In Spitzenzeiten vermittelte Unister Pauschalreisen, Flüge und Mietwagen im Wert von fast zwei Milliarden Euro jährlich. Für die Reiseportale warben unter anderem Fußballer Michael Ballack und Sportmanager Reiner Calmund. Damit waren die Sachsen im Onlinebereich klarer Marktführer - weit vor Großkonzernen wie TUI, Thomas Cook und auch deutlich vor direkten Konkurrenten wie Holidaycheck oder Expedia.
Für jede vermittelte Reise kassierte Unister vom Reiseveranstalter eine Provision - eigentlich ein geniales Geschäftsmodell.
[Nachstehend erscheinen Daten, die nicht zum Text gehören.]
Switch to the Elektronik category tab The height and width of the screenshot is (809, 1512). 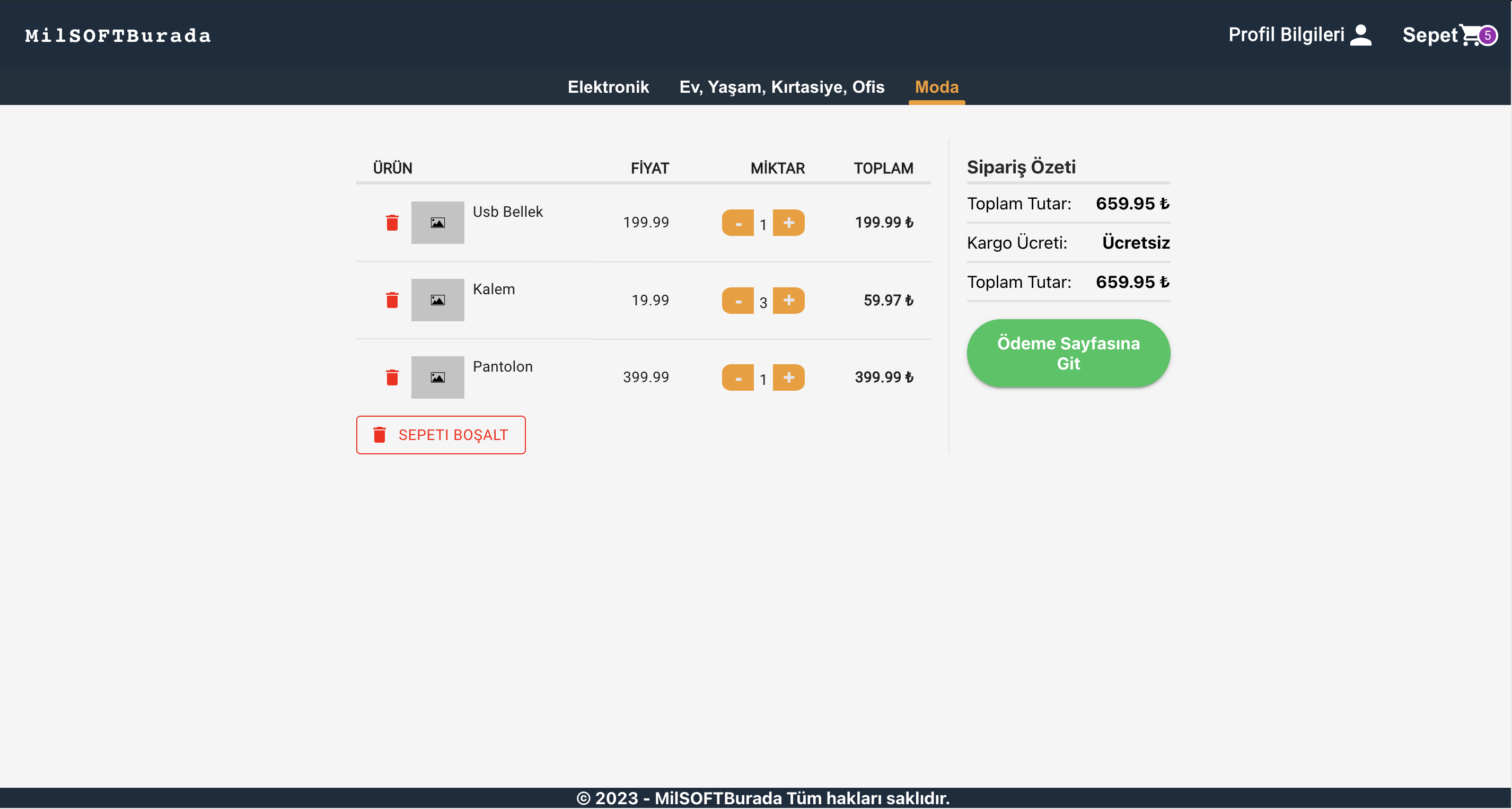608,87
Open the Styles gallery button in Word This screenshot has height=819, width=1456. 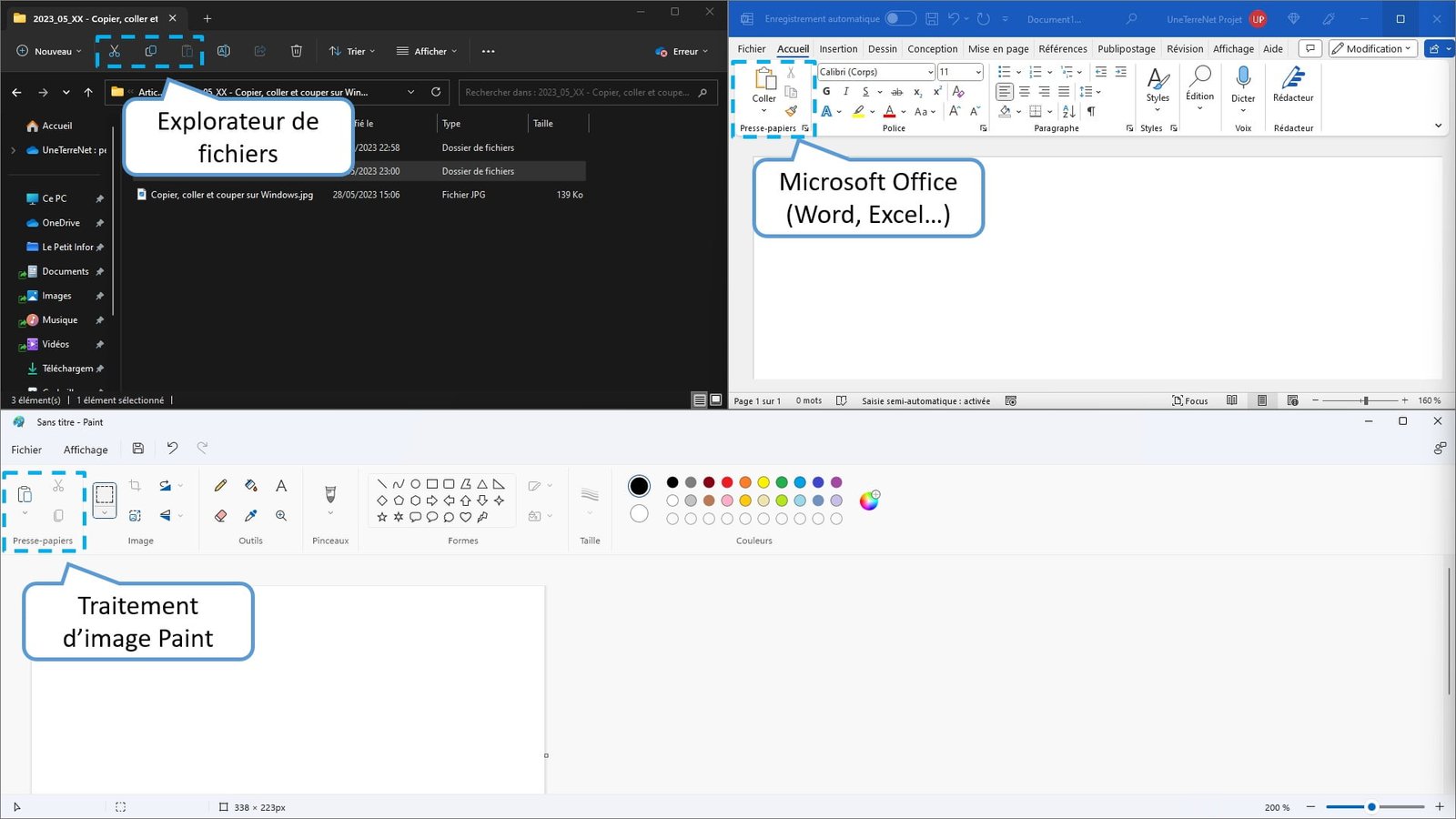click(x=1158, y=86)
Allerdings mussten die Leipziger einen enormen Marketingaufwand betreiben, damit die User überhaupt auf die Portale kamen. So schaltete das Unternehmen über Jahre hinweg in riesigem Ausmaß Anzeigen bei Google. Gab ein Nutzer Stichworte wie "Mallorca + Urlaub" in die Suchmaske ein, poppte meistens "Ab in den Urlaub" auf. So kam es, dass Unister mitunter mehr Geld an Google bezahlte, als die Reiseveranstalter an Unister.
Flöther hofft nun, große Teile des Unternehmens aus der Insolvenz retten zu können. Mehrere Investoren haben bereits Kaufangebote abgegeben. Das Tagesgeschäft mit Reisebuchungen soll angeblich immer noch gut laufen.